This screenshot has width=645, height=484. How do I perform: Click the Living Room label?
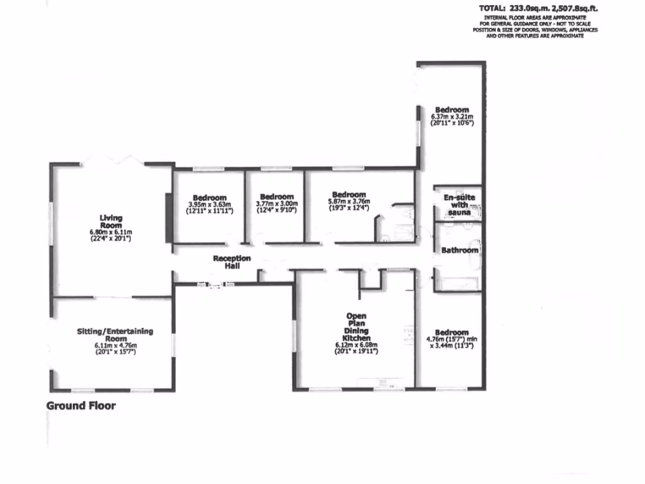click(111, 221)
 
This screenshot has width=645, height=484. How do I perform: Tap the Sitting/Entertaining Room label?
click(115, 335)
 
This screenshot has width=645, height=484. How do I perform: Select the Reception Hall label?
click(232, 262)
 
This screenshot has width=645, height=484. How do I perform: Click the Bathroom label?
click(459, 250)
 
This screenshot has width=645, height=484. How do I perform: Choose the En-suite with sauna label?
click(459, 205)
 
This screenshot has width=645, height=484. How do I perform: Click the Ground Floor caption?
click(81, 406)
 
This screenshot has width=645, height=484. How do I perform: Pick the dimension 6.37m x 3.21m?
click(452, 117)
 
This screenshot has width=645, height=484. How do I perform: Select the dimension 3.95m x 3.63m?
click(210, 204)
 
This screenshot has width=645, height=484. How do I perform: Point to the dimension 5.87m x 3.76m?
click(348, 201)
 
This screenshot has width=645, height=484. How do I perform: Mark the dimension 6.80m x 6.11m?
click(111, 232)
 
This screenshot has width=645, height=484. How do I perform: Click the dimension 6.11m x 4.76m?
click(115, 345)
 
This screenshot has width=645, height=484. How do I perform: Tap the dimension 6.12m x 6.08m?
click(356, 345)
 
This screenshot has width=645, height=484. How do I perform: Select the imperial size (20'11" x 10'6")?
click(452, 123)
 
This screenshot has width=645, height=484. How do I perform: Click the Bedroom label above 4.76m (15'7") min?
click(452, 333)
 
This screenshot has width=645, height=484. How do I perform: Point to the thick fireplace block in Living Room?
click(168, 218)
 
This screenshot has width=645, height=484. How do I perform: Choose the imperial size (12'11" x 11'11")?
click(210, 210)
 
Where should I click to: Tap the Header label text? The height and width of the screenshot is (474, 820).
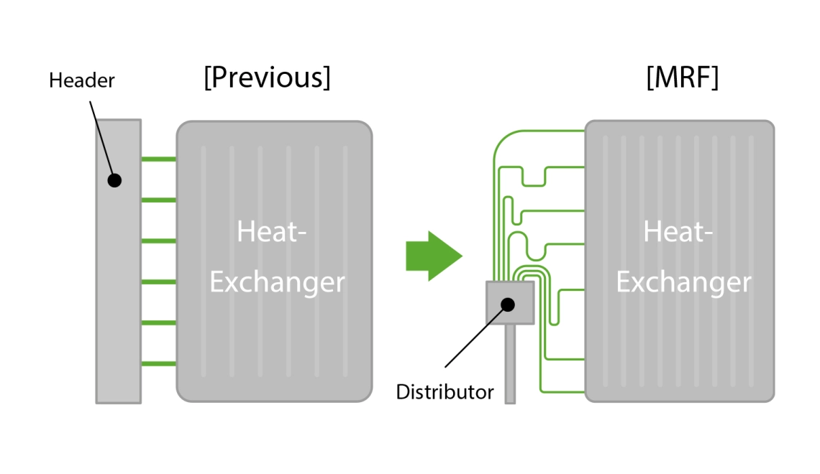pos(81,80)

---

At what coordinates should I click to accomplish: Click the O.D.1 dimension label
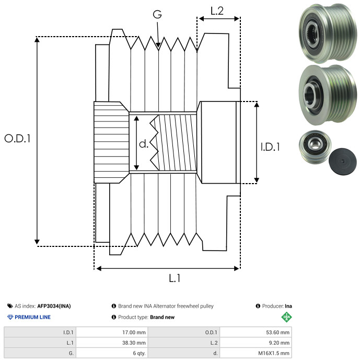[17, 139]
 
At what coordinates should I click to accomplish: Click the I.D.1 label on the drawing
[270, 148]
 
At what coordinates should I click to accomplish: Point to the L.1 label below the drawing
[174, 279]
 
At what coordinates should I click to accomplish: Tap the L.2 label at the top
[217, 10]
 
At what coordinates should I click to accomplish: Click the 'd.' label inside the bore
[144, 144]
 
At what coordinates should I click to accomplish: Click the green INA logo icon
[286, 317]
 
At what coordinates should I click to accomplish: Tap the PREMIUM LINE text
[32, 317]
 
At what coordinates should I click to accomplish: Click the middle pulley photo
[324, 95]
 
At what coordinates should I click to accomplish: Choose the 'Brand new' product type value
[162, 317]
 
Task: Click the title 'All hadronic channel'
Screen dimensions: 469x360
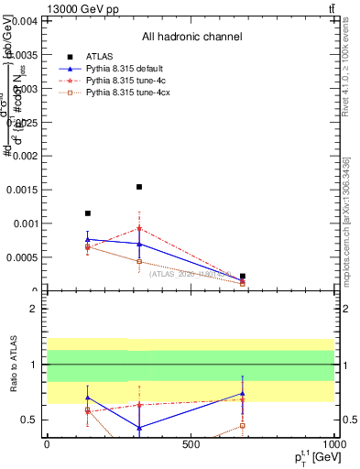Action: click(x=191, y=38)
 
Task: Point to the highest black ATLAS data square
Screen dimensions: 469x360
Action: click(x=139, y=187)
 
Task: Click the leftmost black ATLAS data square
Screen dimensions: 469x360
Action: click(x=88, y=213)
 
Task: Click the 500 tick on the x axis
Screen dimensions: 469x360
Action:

### INSTRUCTIONS TO FOLLOW
Give the lines between the one holding "Living Room label?" and the one holding "click(459, 250)", inclusive, as a JSON list of strings with one string per line. Omit blank lines and any pictures.

### FULL SOLUTION
[
  "This screenshot has width=645, height=484. How do I perform: Click the Living Room label?",
  "click(111, 221)",
  "This screenshot has width=645, height=484. How do I perform: Tap the Sitting/Entertaining Room label?",
  "click(115, 335)",
  "This screenshot has width=645, height=484. How do I perform: Select the Reception Hall label?",
  "click(232, 262)",
  "This screenshot has width=645, height=484. How do I perform: Click the Bathroom label?",
  "click(459, 250)"
]